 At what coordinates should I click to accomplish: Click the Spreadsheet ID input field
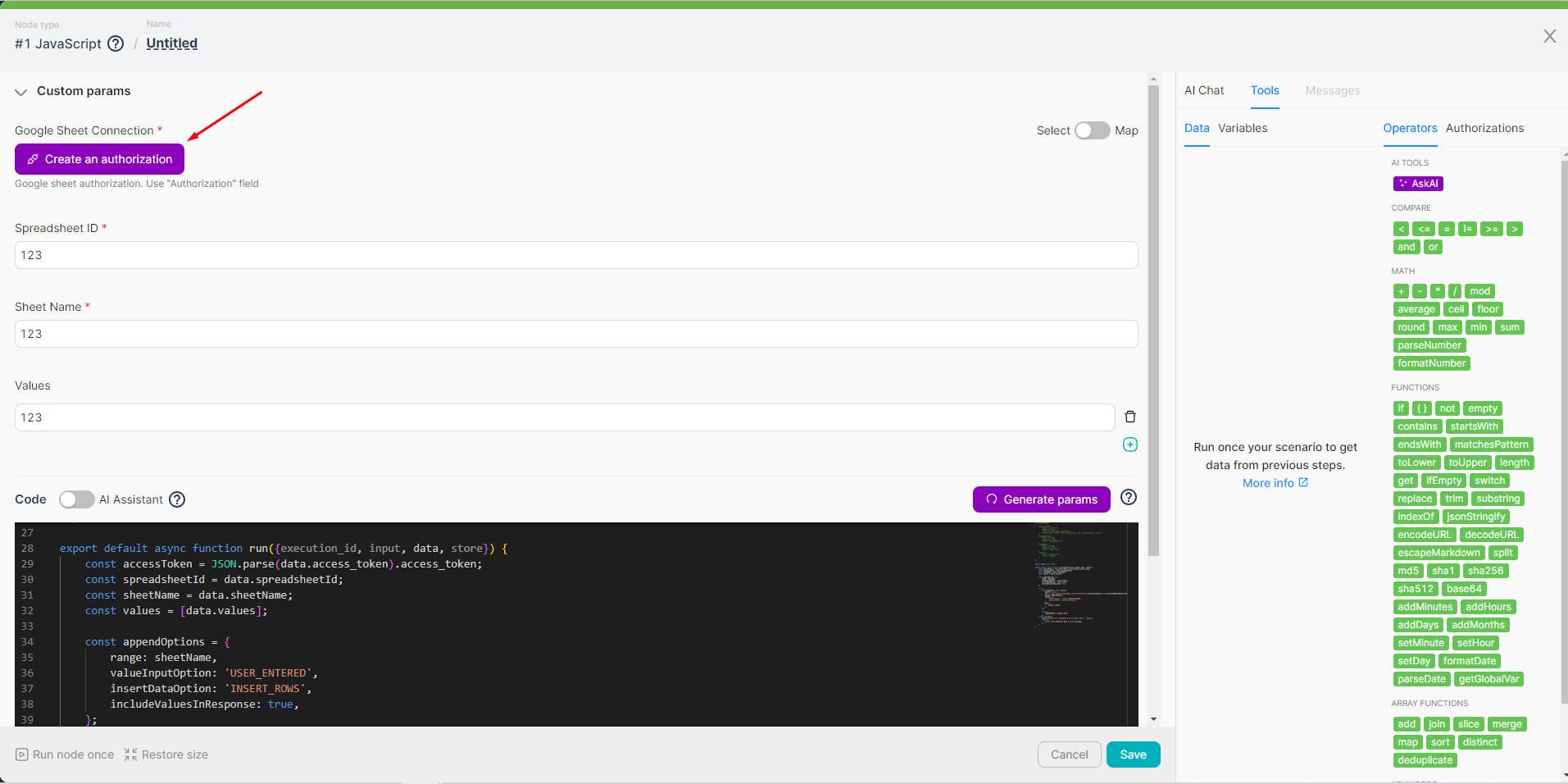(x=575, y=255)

------

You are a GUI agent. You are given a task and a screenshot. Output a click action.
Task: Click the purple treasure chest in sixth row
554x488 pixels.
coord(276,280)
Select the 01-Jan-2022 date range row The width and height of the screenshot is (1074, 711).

------

▶ [Exercise goal] Scan each line above for the string "screenshot". Give the tally and nothing else.

▶ [Exercise response] 2